Mary Bradish Titcomb (September 27, 1858 - October 2, 1927) was an American painter, mainly of portraits and landscapes. She is often grouped with the American Impressionists.

==Biography==
A native of Windham, New Hampshire, upon graduation from high school
Titcomb studied at the Massachusetts Normal Art School before accepting a position as a drawing teacher in the public schools of Brockton, Massachusetts, where she remained for fourteen years before resigning, in 1889, to study painting at the School of the Museum of Fine Arts, Boston. Her instructors there included Edmund Charles Tarbell, Philip Leslie Hale, and Frank Weston Benson. In the 1890s she went to Paris to study with Jules Joseph Lefebvre and to travel. She then returned to Boston, taking studio space at the Harcourt Studios, where all three of her teachers kept space. In 1895 she became a member of the Copley Society and began exhibiting locally; from 1904 to 1927 she showed work in 29 exhibits at the Pennsylvania Academy of the Fine Arts. She began signing her name as "M. Bradish Titcomb" in 1905 to avoid prejudice against her gender. The same year saw her making a sketching trip to the artists' colony at Old Lyme, Connecticut, a center for the American Impressionists; this trip seems to have cemented her interest in the style.
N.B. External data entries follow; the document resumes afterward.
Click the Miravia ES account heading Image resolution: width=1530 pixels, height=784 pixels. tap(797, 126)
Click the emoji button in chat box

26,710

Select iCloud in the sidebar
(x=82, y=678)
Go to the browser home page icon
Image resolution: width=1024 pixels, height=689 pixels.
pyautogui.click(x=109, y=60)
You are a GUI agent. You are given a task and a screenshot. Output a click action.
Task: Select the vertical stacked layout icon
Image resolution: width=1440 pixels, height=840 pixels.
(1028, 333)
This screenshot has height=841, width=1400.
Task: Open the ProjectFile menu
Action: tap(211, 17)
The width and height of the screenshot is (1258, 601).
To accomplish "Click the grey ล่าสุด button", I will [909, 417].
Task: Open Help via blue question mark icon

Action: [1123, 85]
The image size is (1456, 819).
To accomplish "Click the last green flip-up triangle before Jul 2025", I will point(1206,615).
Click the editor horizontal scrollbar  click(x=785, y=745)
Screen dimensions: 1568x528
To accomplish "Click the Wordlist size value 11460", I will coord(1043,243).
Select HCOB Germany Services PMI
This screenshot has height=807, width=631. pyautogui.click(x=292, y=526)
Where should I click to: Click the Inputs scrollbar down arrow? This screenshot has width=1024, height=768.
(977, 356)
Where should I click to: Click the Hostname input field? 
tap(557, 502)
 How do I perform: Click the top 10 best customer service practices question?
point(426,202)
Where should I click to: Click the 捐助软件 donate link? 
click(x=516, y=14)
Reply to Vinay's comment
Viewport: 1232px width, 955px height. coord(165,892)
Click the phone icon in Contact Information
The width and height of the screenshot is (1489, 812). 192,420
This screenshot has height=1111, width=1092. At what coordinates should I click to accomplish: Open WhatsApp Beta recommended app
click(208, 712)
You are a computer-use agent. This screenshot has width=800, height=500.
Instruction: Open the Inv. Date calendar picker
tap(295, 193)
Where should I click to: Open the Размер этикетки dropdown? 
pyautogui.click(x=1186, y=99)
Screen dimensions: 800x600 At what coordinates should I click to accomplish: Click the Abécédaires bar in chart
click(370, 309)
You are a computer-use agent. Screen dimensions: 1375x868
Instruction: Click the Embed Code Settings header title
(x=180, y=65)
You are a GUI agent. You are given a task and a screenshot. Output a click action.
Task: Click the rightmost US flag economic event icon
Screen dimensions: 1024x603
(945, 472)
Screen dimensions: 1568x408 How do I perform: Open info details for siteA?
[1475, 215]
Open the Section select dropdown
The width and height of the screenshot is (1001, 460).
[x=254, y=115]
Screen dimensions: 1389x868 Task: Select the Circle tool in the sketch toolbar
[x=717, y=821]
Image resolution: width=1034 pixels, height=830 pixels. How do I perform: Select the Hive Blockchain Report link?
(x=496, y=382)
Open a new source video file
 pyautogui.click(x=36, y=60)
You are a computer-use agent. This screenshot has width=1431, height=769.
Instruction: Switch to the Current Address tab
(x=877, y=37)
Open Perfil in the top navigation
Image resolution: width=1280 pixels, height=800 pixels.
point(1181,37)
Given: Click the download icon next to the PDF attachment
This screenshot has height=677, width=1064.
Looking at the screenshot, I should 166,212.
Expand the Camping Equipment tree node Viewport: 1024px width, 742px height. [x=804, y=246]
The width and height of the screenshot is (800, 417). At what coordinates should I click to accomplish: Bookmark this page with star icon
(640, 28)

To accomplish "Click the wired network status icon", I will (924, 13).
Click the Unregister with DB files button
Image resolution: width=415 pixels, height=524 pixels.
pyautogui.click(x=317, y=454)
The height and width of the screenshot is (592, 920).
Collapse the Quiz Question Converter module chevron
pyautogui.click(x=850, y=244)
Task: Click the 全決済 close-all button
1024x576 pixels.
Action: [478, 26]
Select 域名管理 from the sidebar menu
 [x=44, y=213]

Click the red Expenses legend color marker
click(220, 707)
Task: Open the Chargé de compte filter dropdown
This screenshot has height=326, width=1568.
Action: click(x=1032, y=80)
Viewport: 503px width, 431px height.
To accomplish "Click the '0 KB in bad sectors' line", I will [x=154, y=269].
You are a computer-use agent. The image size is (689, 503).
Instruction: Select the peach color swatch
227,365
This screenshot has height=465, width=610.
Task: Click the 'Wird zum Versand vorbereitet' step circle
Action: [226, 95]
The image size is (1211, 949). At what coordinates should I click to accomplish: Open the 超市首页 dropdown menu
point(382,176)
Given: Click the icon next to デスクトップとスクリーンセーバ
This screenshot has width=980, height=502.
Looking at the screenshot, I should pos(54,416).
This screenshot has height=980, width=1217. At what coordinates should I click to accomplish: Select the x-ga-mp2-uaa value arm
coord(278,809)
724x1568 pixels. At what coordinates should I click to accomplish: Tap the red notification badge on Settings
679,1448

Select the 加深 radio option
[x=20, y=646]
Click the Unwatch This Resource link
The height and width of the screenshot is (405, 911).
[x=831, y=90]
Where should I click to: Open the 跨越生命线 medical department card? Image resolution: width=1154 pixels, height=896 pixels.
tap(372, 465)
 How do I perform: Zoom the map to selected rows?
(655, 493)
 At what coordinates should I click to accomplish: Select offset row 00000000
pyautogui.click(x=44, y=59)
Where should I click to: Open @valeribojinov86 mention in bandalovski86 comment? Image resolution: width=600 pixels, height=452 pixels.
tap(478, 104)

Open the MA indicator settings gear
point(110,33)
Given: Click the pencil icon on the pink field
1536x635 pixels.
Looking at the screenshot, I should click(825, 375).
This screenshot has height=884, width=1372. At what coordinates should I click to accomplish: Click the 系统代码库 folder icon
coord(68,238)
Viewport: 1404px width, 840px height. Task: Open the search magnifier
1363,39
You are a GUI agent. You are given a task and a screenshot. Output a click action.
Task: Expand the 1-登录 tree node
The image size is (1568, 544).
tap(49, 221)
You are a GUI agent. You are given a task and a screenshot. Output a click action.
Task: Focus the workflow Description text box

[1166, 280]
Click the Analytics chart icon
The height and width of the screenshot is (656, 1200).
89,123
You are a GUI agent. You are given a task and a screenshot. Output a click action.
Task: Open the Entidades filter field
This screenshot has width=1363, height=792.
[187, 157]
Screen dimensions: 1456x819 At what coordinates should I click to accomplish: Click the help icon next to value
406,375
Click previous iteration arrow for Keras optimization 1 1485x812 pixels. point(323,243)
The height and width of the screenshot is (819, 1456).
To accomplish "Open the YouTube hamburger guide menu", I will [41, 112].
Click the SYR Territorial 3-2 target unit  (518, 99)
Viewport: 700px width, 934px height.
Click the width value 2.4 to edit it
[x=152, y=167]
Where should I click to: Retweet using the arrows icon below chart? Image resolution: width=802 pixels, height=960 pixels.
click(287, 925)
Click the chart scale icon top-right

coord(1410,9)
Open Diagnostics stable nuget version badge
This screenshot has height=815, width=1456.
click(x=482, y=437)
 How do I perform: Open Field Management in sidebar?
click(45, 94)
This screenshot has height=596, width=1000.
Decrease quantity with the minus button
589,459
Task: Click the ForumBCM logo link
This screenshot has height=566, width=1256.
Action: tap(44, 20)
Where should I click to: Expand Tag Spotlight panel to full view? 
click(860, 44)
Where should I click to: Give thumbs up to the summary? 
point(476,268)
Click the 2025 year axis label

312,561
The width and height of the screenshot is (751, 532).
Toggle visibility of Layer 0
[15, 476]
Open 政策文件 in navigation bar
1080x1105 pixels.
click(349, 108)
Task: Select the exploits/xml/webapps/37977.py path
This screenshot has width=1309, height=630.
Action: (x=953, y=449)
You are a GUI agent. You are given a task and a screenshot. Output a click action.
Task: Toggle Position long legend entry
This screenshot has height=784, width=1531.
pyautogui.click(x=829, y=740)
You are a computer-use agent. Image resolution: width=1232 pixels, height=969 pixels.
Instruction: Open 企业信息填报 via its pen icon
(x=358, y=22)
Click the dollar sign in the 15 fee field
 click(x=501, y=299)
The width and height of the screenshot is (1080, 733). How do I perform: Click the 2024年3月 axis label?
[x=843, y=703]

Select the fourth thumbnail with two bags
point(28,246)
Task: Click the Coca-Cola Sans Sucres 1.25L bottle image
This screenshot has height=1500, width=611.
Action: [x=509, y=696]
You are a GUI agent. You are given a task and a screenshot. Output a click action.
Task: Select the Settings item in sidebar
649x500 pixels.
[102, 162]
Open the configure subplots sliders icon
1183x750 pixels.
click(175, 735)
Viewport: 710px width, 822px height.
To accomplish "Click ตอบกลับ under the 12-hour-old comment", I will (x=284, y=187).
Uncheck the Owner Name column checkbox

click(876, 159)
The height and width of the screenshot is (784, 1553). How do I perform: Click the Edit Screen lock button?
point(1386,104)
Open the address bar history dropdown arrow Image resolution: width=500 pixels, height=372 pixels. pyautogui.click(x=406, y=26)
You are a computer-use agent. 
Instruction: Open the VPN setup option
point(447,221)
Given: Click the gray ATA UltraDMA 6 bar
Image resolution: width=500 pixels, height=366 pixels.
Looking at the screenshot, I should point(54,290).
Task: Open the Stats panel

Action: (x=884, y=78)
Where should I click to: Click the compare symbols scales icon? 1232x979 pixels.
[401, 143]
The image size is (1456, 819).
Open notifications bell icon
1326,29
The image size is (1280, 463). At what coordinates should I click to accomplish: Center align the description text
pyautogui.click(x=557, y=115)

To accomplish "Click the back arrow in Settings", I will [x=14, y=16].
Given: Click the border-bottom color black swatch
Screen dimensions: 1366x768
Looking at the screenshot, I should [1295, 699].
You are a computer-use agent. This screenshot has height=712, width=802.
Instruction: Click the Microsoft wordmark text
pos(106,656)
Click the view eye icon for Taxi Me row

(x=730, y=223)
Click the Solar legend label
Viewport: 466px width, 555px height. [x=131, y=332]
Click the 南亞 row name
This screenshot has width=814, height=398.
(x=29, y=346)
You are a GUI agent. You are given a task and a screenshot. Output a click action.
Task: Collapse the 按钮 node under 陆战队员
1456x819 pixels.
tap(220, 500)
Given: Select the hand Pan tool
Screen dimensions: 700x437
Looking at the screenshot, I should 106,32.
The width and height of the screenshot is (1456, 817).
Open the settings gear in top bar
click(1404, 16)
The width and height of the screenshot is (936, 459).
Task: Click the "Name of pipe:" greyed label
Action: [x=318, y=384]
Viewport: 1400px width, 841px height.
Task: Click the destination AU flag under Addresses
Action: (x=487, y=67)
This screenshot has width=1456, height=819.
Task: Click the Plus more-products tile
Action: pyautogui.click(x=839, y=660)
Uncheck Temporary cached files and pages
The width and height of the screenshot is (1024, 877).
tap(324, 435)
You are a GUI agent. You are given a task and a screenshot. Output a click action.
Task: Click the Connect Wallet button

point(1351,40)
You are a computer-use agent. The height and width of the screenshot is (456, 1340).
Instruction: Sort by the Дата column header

In 1915, Titcomb's Portrait of Geraldine J. – the mother of actress Jane Russell – was shown at the Corcoran Gallery of Art and purchased by President Woodrow Wilson; another portrait, of Frank P. Sibley, was reproduced in the Boston Globe. During this period her work was shown in a traveling exhibition with that of Cecilia Beaux, Lydia Field Emmet, Jean MacLane, and Lillian Genth, winning plaudits; she was also a member of "The Group", a collective of Boston women painters organized in 1916 by Lucy S. Conant which exhibited at the Worcester Art Museum and the Detroit Institute of Art between 1917 and 1919. She continued keeping a studio in Boston, later at the Fenway Studios and the Grundmann Building, but expanded to spaces in Provincetown and Marblehead as well. She also traveled throughout New England, and once to Nogales, Arizona, to visit her brother, as well as to Mexico and California. She showed work at the Panama-Pacific Exposition of 1915 and the Third, Fifth, and Ninth Biennials at the Corcoran Gallery of Art, and received honorable mention from the Connecticut Academy of Fine Arts in 1917 in Hartford.

Titcomb's painting Summer Girls, from c. 1912–1913, was included in the inaugural exhibition of the National Museum of Women in the Arts, American Women Artists 1830–1930, in 1987.